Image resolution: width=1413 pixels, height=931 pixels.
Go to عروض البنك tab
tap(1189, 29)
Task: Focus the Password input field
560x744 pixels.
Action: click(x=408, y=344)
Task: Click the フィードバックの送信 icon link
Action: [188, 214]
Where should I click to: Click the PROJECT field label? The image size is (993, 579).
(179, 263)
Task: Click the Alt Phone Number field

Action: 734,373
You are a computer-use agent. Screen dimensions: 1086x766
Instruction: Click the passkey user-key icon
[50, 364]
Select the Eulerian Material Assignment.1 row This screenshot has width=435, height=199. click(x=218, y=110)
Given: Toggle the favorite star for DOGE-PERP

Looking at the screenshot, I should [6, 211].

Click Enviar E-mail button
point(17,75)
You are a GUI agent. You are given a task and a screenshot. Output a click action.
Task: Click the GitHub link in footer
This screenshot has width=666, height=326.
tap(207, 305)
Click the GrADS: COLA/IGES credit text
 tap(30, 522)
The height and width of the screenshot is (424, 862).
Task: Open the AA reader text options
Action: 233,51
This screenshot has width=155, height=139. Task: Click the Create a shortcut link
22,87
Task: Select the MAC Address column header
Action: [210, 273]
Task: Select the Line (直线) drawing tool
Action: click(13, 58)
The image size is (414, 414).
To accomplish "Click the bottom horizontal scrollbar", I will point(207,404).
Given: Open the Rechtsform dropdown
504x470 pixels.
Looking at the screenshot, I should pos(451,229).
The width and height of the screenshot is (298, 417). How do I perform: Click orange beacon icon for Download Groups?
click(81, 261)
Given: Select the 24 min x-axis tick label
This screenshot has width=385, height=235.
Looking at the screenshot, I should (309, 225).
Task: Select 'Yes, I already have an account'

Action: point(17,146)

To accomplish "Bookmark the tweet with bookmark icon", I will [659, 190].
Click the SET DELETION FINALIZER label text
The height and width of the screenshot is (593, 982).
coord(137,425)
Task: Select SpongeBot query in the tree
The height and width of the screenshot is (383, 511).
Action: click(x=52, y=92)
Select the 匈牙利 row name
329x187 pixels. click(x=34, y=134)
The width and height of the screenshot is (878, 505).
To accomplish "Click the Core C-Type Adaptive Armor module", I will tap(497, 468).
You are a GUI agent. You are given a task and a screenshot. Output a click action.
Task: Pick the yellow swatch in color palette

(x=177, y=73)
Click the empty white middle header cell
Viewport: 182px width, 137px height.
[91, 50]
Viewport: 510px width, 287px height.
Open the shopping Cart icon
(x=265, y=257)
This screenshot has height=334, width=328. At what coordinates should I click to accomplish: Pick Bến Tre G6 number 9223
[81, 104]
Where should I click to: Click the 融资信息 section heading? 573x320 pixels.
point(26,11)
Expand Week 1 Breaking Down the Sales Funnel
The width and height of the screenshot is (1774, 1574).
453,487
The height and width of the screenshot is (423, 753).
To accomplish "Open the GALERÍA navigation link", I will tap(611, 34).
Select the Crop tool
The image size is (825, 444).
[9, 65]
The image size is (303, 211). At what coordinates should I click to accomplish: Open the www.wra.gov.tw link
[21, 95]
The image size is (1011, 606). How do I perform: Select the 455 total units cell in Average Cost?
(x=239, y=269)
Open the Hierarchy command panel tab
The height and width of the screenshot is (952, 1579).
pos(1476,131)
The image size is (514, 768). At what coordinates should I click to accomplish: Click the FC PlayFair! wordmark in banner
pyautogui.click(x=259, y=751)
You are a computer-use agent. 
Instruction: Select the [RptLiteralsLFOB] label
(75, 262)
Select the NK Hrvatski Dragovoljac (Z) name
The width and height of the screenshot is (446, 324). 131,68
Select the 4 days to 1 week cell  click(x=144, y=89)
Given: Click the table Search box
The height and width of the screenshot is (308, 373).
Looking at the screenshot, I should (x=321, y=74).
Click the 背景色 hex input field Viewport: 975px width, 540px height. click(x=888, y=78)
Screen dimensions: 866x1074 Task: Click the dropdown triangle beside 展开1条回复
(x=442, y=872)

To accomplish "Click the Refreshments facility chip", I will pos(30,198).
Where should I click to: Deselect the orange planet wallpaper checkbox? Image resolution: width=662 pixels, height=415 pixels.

================

If a line falls between the first line of the records and the line containing "The image size is (414, 414).", inclusive, repeat it exactly; leave out all others.

- **Answer space**
Image resolution: width=1413 pixels, height=931 pixels.
Go to عروض البنك tab
tap(1189, 29)
Task: Focus the Password input field
560x744 pixels.
Action: click(x=408, y=344)
Task: Click the フィードバックの送信 icon link
Action: [188, 214]
Where should I click to: Click the PROJECT field label? The image size is (993, 579).
(179, 263)
Task: Click the Alt Phone Number field

Action: 734,373
You are a computer-use agent. Screen dimensions: 1086x766
Instruction: Click the passkey user-key icon
[50, 364]
Select the Eulerian Material Assignment.1 row This screenshot has width=435, height=199. click(x=218, y=110)
Given: Toggle the favorite star for DOGE-PERP

Looking at the screenshot, I should [6, 211].

Click Enviar E-mail button
point(17,75)
You are a GUI agent. You are given a task and a screenshot. Output a click action.
Task: Click the GitHub link in footer
This screenshot has width=666, height=326.
tap(207, 305)
Click the GrADS: COLA/IGES credit text
 tap(30, 522)
The height and width of the screenshot is (424, 862).
Task: Open the AA reader text options
Action: 233,51
This screenshot has width=155, height=139. Task: Click the Create a shortcut link
22,87
Task: Select the MAC Address column header
Action: [210, 273]
Task: Select the Line (直线) drawing tool
Action: click(13, 58)
The image size is (414, 414).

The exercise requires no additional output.